Crawling Slower Sites
At times, some pages in your project may return status codes like '403 Forbidden', '400 Bad Request' or '500 Internal Server Error'. The pages may be listed under 'Resources with 4xx or 5xx status codes' sections while the URLs are valid and load fine in a browser.
This may happen with huge or slower websites hosted on servers with high security or crawling budget restrictions. To decrease the load and get valid results, you can adjust the crawling settings in WebSite Auditor to limit the number and the speed of the requests sent to a site.
Once you are creating or rebuilding a project, you can enable Expert Options and click Next.
In Robots.txt Instructions, you can enable the option to crawl a website with a specific user-agent (browser).
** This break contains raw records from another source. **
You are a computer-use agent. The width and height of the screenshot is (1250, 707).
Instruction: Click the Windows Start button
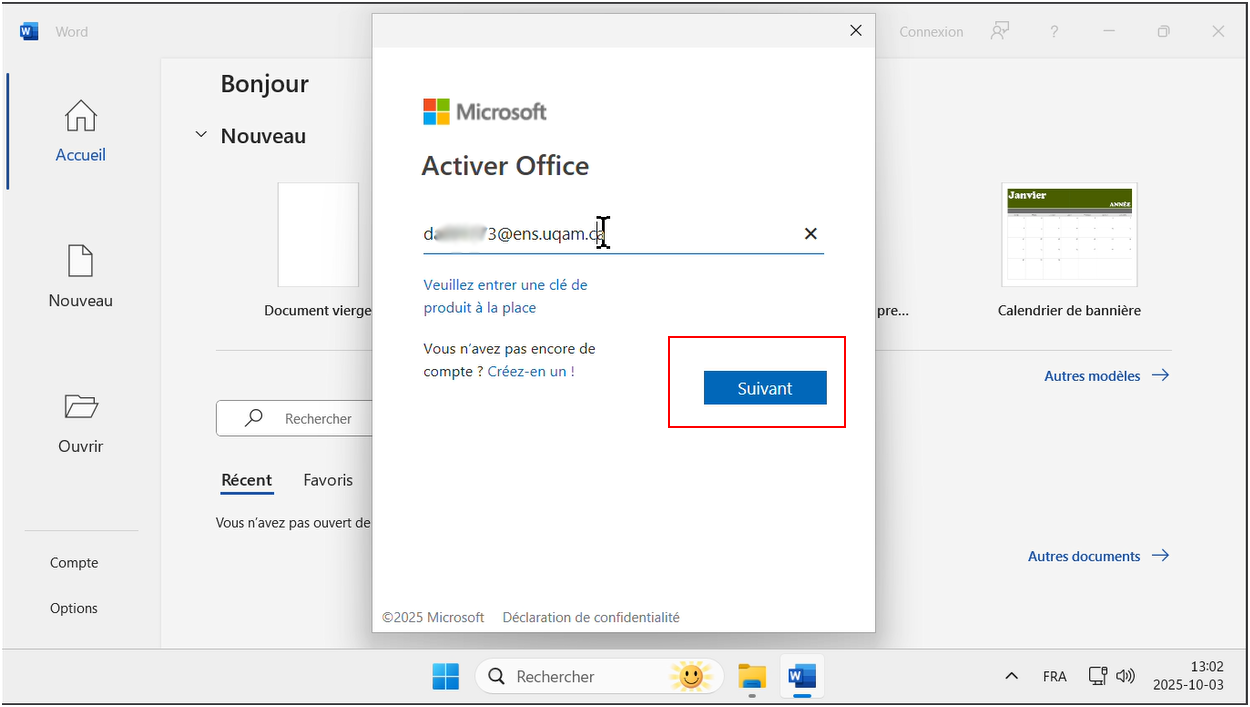(445, 677)
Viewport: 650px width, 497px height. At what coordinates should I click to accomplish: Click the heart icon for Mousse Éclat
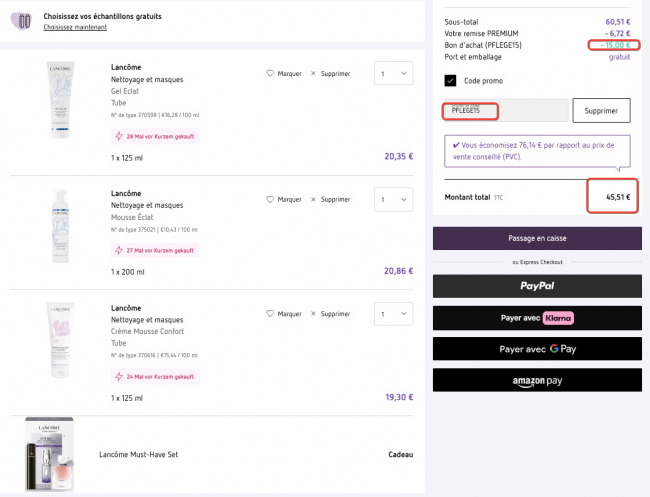pyautogui.click(x=270, y=199)
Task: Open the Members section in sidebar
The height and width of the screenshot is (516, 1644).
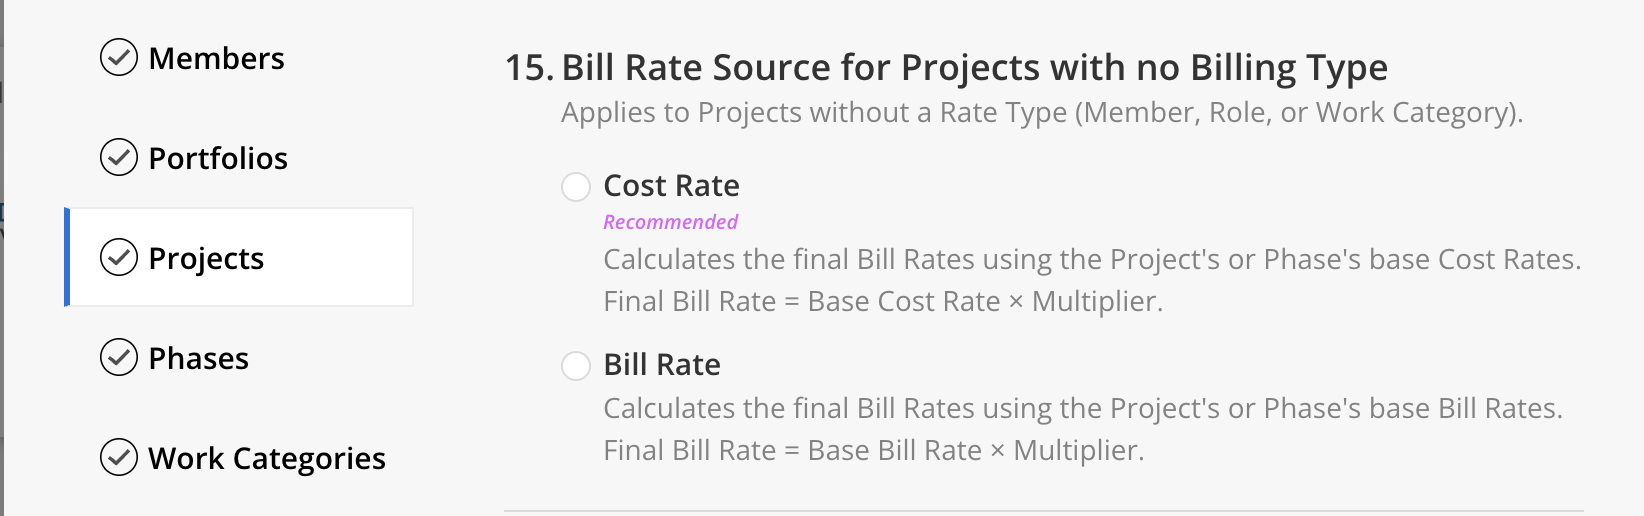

When the option is unchecked, a random user-agent is being used.
In Speed section, you can limit the number of requests to the website to prevent excessive load on the server. We recommend setting the limit to 1 request per 5 seconds if the server tends to block the requests.
These settings can be accessed or modified any time under Preferences > Crawler Settings before rebuilding an existing project.
Additionally, you can limit the number of tasks WebSite Auditor will run simultaneously. Go to Preferences > Misc Global Settings and set 1-2 tasks in the Number of Tasks field.
This way the load on the server will decrease and the program shouldn't get blocked, so you should get accurate results for valid pages.